Remarkably positive trades dominated the movements of the euro-dollar pair within the positive technical outlook, as we expected during the previous report, touching the required targets at 1.1100, close by a few pips to the main target 1.1160, recording its highest level at 1.1148.
Technically, and with a closer look at the 4-hour chart, we notice the continuation of the simple moving averages’ defence of the bullish direction, motivated by the clear positive signs on the RSI, which settled above the mid-line 50.
From here, with trading steadily above the resistance of the psychological barrier 1.1100, and in general above 1.1050, that encourages us to keep our positive expectations, continuing towards the third target of the previous report 1.1160, and then 1.1190, the next station, noting that the price’s consolidation above 1.1190 is a catalyst that may enhance the chances of rising towards 1.1245, the official target.

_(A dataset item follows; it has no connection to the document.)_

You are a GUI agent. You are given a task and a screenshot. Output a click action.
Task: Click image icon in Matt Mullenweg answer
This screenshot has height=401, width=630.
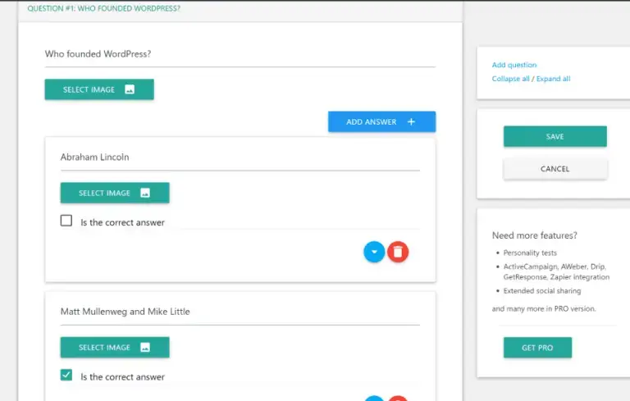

Return of intraday trading stability below 1.1100 postpones the chances of an uprise. Still, it does not cancel it, while the price declining below 1.1050 will immediately stop the bullish trend and put the pair under negative pressure to retest 1.0960 before any attempts to rise.
Note: Today we are waiting for high-impact economic data issued by the US economy, “US inflation data, producer price index” from England, and we are waiting for “Gross Domestic Product”, and we may witness high volatility at the time of the news release.
Note: Trading on CFDs involves risks. Therefore, all scenarios may be possible. This article is not a recommendation to buy or sell but rather an explanatory reading of the price movement on the chart.